Source records
*** Begin section ***
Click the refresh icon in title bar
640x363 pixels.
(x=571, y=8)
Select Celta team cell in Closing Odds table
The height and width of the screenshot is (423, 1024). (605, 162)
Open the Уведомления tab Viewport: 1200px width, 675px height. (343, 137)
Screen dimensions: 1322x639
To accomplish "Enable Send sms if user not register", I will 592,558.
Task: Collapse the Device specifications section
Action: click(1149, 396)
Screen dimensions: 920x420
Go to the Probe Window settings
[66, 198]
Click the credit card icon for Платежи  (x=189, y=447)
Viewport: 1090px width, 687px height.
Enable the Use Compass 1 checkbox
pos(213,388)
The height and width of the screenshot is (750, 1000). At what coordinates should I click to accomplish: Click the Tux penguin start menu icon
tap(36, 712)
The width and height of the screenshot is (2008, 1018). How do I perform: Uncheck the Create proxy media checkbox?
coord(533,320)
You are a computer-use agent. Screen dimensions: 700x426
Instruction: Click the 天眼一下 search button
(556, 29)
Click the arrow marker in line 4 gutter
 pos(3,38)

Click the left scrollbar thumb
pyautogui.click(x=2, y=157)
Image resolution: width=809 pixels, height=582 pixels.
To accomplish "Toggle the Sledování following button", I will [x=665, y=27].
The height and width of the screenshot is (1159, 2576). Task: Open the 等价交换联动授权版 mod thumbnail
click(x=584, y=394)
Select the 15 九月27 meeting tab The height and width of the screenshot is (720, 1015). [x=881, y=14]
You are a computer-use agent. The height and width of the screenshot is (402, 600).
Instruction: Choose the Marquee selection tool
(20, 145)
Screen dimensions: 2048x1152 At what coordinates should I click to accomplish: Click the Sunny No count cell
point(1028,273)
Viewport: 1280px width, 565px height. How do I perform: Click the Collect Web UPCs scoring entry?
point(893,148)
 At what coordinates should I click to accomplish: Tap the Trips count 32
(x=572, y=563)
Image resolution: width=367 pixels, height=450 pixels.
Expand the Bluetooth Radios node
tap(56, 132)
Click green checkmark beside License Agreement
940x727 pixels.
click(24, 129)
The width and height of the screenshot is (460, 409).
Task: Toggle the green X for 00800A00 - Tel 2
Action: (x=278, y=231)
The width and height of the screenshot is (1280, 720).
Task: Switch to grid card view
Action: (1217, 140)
*** End section ***
Instructions for the task
Full transcription, please: every entry, exactly as written.

Exercise solution
Click the refresh icon in title bar
640x363 pixels.
(x=571, y=8)
Select Celta team cell in Closing Odds table
The height and width of the screenshot is (423, 1024). (605, 162)
Open the Уведомления tab Viewport: 1200px width, 675px height. (343, 137)
Screen dimensions: 1322x639
To accomplish "Enable Send sms if user not register", I will 592,558.
Task: Collapse the Device specifications section
Action: click(1149, 396)
Screen dimensions: 920x420
Go to the Probe Window settings
[66, 198]
Click the credit card icon for Платежи  (x=189, y=447)
Viewport: 1090px width, 687px height.
Enable the Use Compass 1 checkbox
pos(213,388)
The height and width of the screenshot is (750, 1000). At what coordinates should I click to accomplish: Click the Tux penguin start menu icon
tap(36, 712)
The width and height of the screenshot is (2008, 1018). How do I perform: Uncheck the Create proxy media checkbox?
coord(533,320)
You are a computer-use agent. Screen dimensions: 700x426
Instruction: Click the 天眼一下 search button
(556, 29)
Click the arrow marker in line 4 gutter
 pos(3,38)

Click the left scrollbar thumb
pyautogui.click(x=2, y=157)
Image resolution: width=809 pixels, height=582 pixels.
To accomplish "Toggle the Sledování following button", I will [x=665, y=27].
The height and width of the screenshot is (1159, 2576). Task: Open the 等价交换联动授权版 mod thumbnail
click(x=584, y=394)
Select the 15 九月27 meeting tab The height and width of the screenshot is (720, 1015). [x=881, y=14]
You are a computer-use agent. The height and width of the screenshot is (402, 600).
Instruction: Choose the Marquee selection tool
(20, 145)
Screen dimensions: 2048x1152 At what coordinates should I click to accomplish: Click the Sunny No count cell
point(1028,273)
Viewport: 1280px width, 565px height. How do I perform: Click the Collect Web UPCs scoring entry?
point(893,148)
 At what coordinates should I click to accomplish: Tap the Trips count 32
(x=572, y=563)
Image resolution: width=367 pixels, height=450 pixels.
Expand the Bluetooth Radios node
tap(56, 132)
Click green checkmark beside License Agreement
940x727 pixels.
click(24, 129)
The width and height of the screenshot is (460, 409).
Task: Toggle the green X for 00800A00 - Tel 2
Action: (x=278, y=231)
The width and height of the screenshot is (1280, 720).
Task: Switch to grid card view
Action: (1217, 140)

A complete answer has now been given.